Aquela voz, expressando-se em latim, vinha de uma figura espectral, que estava imóvel no canto oposto.
– Fiódor se unirá a nós. Ele não nos escapará – replicou Mendeleev.
– Acompanhei a cerimônia toda. E fiquei impressionado com a sua crueldade. Ao mesmo tempo, estou orgulhoso! Gostaria de estar fisicamente por perto para lhe dar um abraço!
– Poupe-me das suas carícias.
– Por que quer tanto o rapaz?
– Você sabe. Eu lhe falei da visão que tive.
– Vive tendo visões! E as leva tão a sério que precisa realizá-las a todo custo. Se o viu como um cruzado logo da primeira vez que o encarou, por que não deixou o destino se encarregar disso? Parece que não acredita tanto assim no destino, ou não tentaria manipulá-lo. Se suas visões fossem puras, previsões exatas, não interferiria na vida para realizá-las.

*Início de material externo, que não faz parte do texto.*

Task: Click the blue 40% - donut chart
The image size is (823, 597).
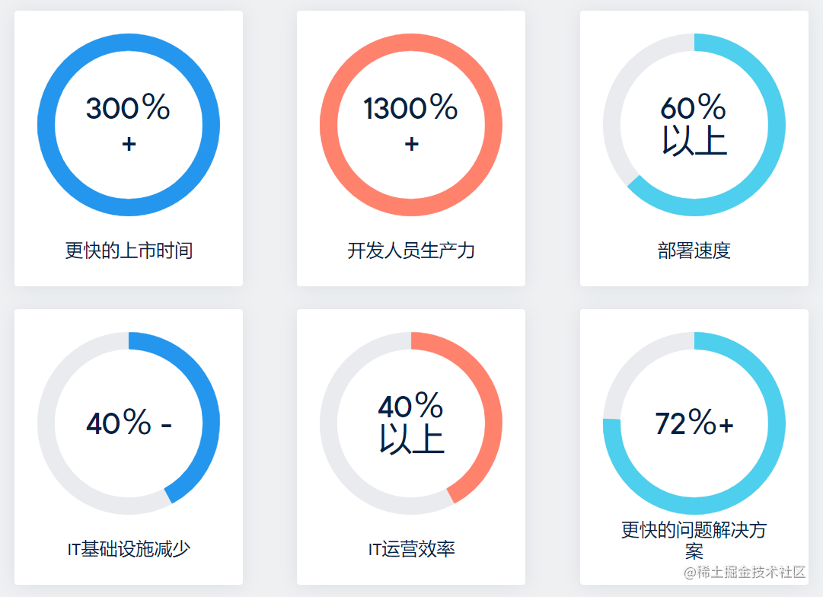Action: point(129,423)
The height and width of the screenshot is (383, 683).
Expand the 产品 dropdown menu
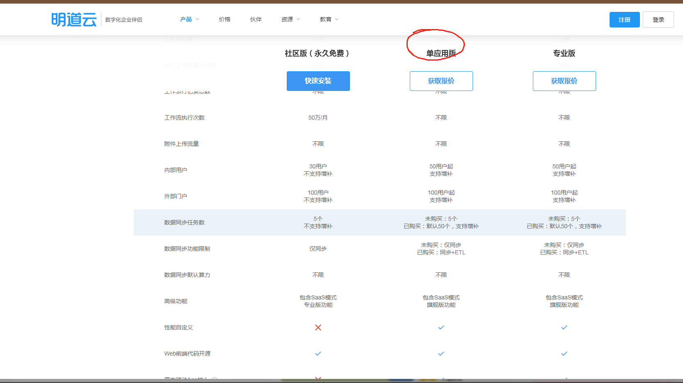pos(189,19)
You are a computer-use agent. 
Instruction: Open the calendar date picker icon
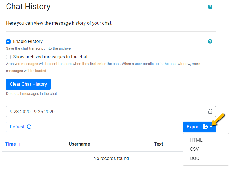point(210,112)
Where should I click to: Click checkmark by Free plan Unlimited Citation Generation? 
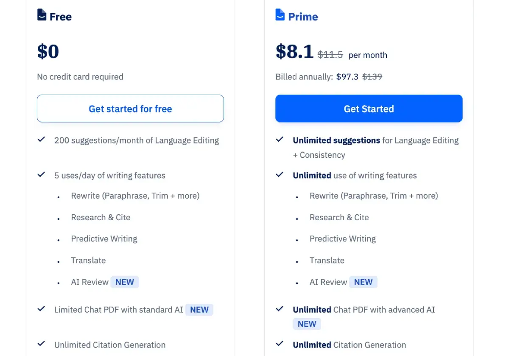tap(41, 344)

– Não se meta, Jonathan. Sei o que faço. Fiódor será um cruzado de grande utilidade.
– E por quanto tempo ainda pretende preservar esse disfarce de abade? Até ter uma nova visão?
– Por quanto tempo você pretende manter esse disfarce de cardeal?
– Está sendo muito duro comigo! Não fui eu quem entrou na mente de um mancebo desamparado, devassei seu passado, o de seus entes queridos e não tão queridos e manipulei a alma perdida de um pobre feto inocente, fruto de uma união ilícita, por tanto tempo mantido em segredo, e que você teve a ousadia de batizar.
– Não tente sugerir nada.
– O que eu poderia insinuar? Estou treinando para me tornar um homem santo. – O cardeal Jonathan Cibo, ali presente através de uma emanação espiritual, ergueu um sorriso de canto de lábio e sumiu.
Mendeleev saiu do casebre, deixando para trás apenas o bosquezinho brumoso situado ao lado do mosteiro. Considerando um olhar para a matéria, ali não havia mais nada. Graças à sua magia, conseguia manter seu recanto de meditações oculto, assim como a si próprio enquanto se achava em seu interior.
Quanto aos ratos dali, talvez não fossem meros animais, da mesma forma que um cruzado e um mago não eram exatamente seres humanos.
1 O retábulo é uma estrutura de mármore, madeira ou outro material que fica atrás ou acima do altar e que costuma encerrar um ou mais painéis pintados ou em relevo.
2 Arca cuja tampa serve de banco, em geral para mais de uma pessoa. Tem encosto e pode apresentar braço.